Je buvais le jus d’un de ces fruits que l’on ne trouve que dans les oasis qui parsèment le désert de medjaï ou dans les quelques villes aux abords du désert, comme ici. J’étais à l’ombre d’un figuier, à moitié assoupi, assommé de chaleur, lorsque Joann vint me rejoindre.

« Je vous en prie maître, acceptez… »

Mon regard chercha le sien et je me revis, quelques mois plus tôt, recevant chez moi cet homme enturbanné qui ne parlait pas un mot de commun et n’avait cessé de répéter : baernmislir ? baernmislir ? jusqu’à ce que je hoche frénétiquement la tête. Il m’avait alors tendu un parchemin, l’agitant devant moi jusqu’à ce que je le prenne.

Mon cher Baern

Je ne fais point ici demande de remboursement de dette car à mes yeux, je reste votre débiteur. Néanmoins, je vous appelle car je ne suis plus capable de trouver une solution. Il ne me reste plus d’espoir. Si vous accédez à mon humble demande, mon serviteur, Grag, se fera devoir de vous mener jusqu’à ma nouvelle demeure.
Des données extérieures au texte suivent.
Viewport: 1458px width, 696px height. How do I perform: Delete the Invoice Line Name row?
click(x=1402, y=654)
Avec l’espérance de vous serrer bientôt le bras.
 
Ezla Hamilcar.

Et bien soit. J’irais rembourser cette dette qui, prétendument, n’existait pas. Je fis oui de la tête à Grag et nous partîmes, le jour même, retrouver mon vieil ami. Le voyage se déroula sans incidents, à cheval, en bateau et à dos de chameau. Quelques semaines plus tard, nous arrivâmes chez Hamilcar.
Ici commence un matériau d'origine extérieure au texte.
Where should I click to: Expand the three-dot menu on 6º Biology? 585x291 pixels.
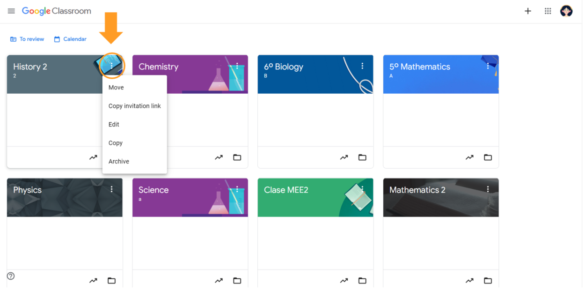pos(362,66)
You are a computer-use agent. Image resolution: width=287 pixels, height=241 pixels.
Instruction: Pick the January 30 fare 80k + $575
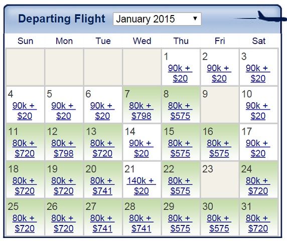pyautogui.click(x=219, y=223)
Je ne révélerai ni les tenants, ni les aboutissants de la demande d’Ezla. Sachez seulement qu’il me fallait, en quelque sorte, accompagner Joann, la fille d’Halmicar et l’assister mais aussi la protéger autant que faire se pourrait.

« Si je n’avais pas eu l’intention d’accepter, je n’aurais pas fait ce voyage. »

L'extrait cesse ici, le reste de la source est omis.